Cena Anterior – Campanha em Erebor, Cena 7 – Falco

Pois bem, Dol Guldur.

Não sei o que uma antiga fortaleza em ruínas guardaria para nós, mas era a melhor pista que tínhamos do paradeiro de Ágrapo.

Finalmente deixamos as cavernas de Thranduil para trás, e fomos à leste, para sair daquela floresta maldita. Íamos fazer uma parada na terra dos beornings, conseguir algumas informações, descanso, comida e conselhos do Grande Urso para finalmente partir para a antiga torre do Necromante.

Muito diferente do que meu pai e meu tio relataram de sua visita à casa de Beorn no passado, a casa do gigante agora não estava mais solitária. A antiga paliçada, famosa pelos seus orcs e wargs pregados, não era mais o limite externo de seus domínios. Diversas casas foram construídas ao redor dela, e agora uma paliçada dupla, maior e mais alta cercava o território daquele novo povo: os beornings.

Beorn, fabio leone

Beorn, o Urso

Hardhart estava contente em voltar ao seu lar, e sua presença garantiu passagem livre de nossa estranha comitiva até o Grande Salão, o salão de Beorn.

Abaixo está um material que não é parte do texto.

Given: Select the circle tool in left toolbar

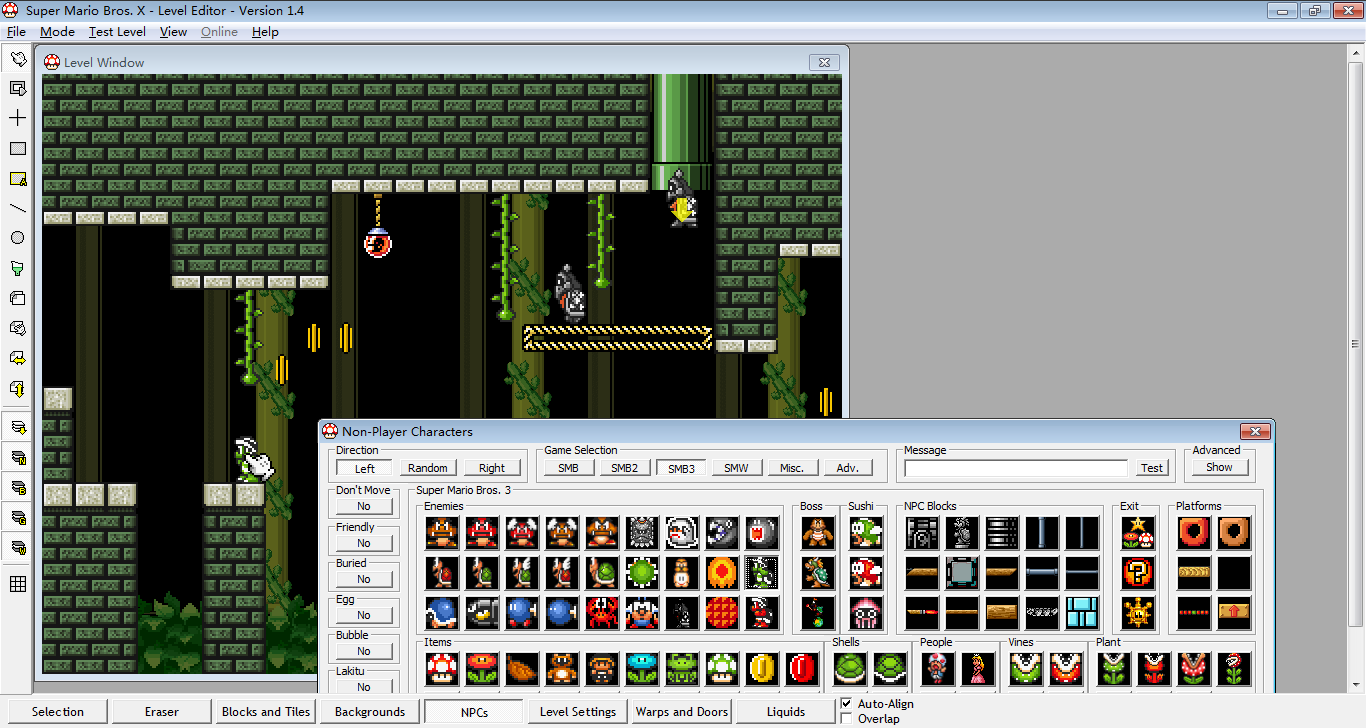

– Hardhart! Que bom vê-lo pequeno urso!

Alguém que chamasse Hardhart de “pequeno” só poderia ser do tamanho de um olmo, e era justamente essa a altura de Beorn. Sua sombra se estendia por metade de nosso grupo, e apesar de sua idade obviamente avançada, sua ferocidade era visível em seus traços, agora abrandados pelo sorriso ao ver seu pupilo.

O abraço dos dois gigantes teria quebrado as costelas de um boi, mas Hardhart só sorria ao reencontrar seu mestre.

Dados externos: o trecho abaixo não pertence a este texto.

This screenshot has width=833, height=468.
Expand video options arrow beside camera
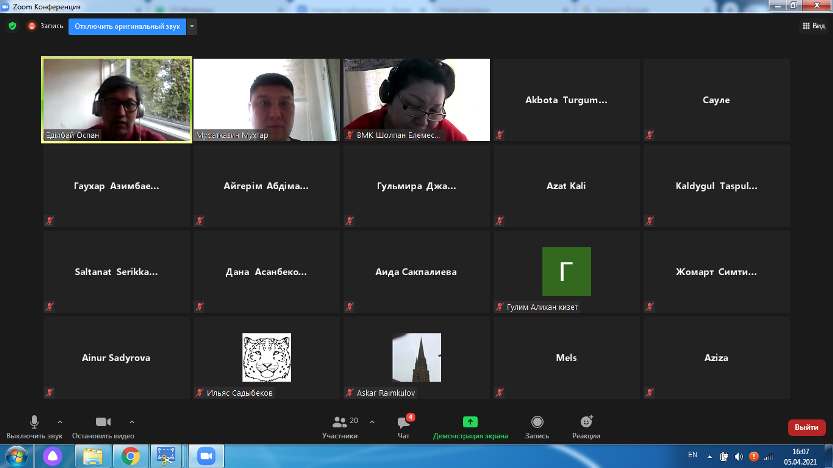[131, 421]
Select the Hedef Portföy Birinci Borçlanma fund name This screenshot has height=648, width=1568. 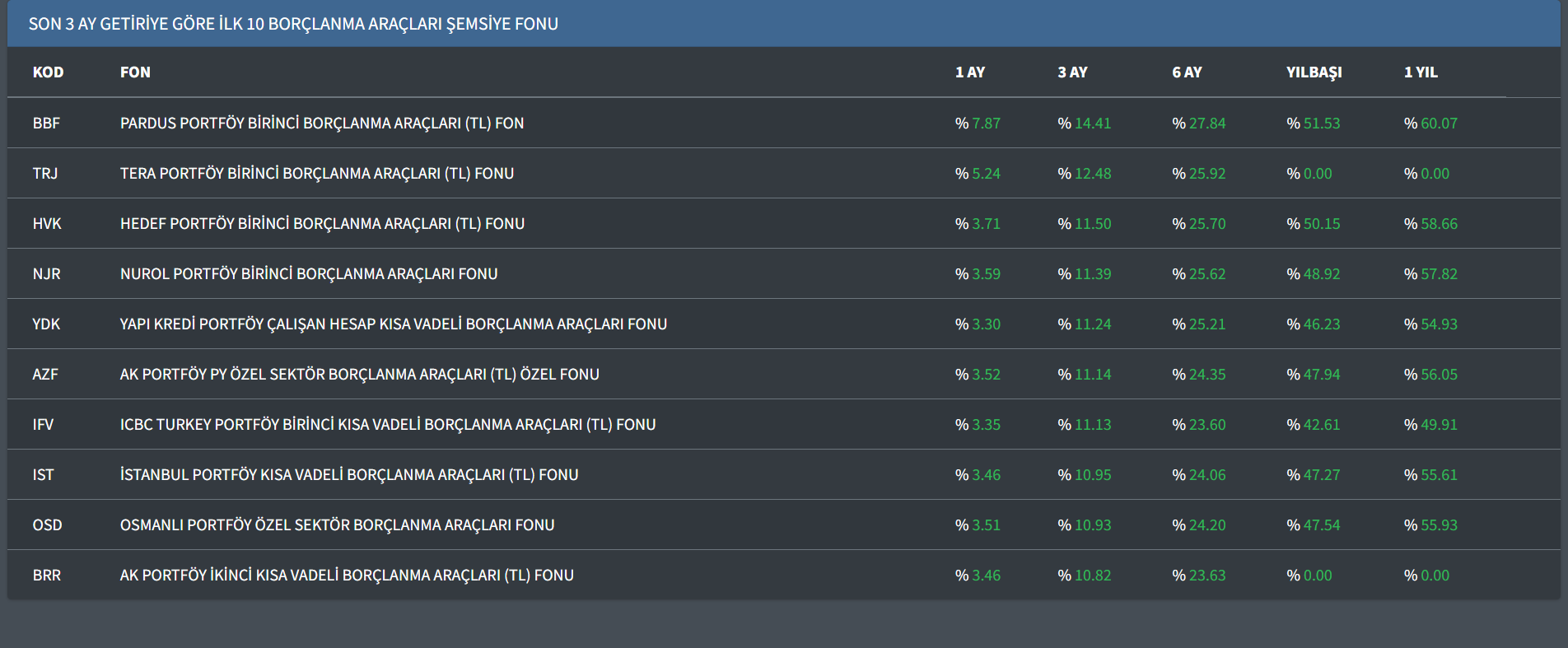click(x=322, y=224)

– Senhor, lhes apresento Qhorin e Thraurin de Erebor, Rowenna de Rhosgobel, Vir de Valle e Falco, do Condado.

– Olha só, não tinha olhado tanto pra baixo! Um novo coelhinho em minhas terras, quem diria? Será que seu apetite é tão grande quanto o do anterior?

Os olhos de Falco brilharam ao ver a referência a seu tio, mas aparentemente nossas mesuras não causavam qualquer comoção à Beorn.

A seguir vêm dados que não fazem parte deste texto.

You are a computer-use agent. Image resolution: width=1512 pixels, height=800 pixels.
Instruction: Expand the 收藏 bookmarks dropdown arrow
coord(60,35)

– Já sei, já sei, serviços de suas famílias. O dia que eu quiser um muro de pedra eu vou ter uma pequena legião de anões e suas famílias pra vir aqui trabalhar pra mim. Deixem disso, vamos comer e celebrar a volta de Hardhart, Passo-de-pedra!

Sentamos na grande mesa de Beorn, e enquanto pôneis e cachorros gigantes traziam a comida, pude ver que o salão do Grande Urso havia mudado consideravelmente desde que meu pai estivera aqui.

A lareira ainda preenchia o centro da casa, com sua fumaça subindo pela abertura no teto do salão. Mas agora presentes vindos de diversos lugares eram observados ao redor dela. Entre eles um grande colar de conchas, um urso do tamanho de um anão feito de ônix negro, diversas ilustrações feitas em papel representando um urso grande esmagando orcs com suas garras, um cocar de penas gigantes que eu supunha vir das águias das montanhas…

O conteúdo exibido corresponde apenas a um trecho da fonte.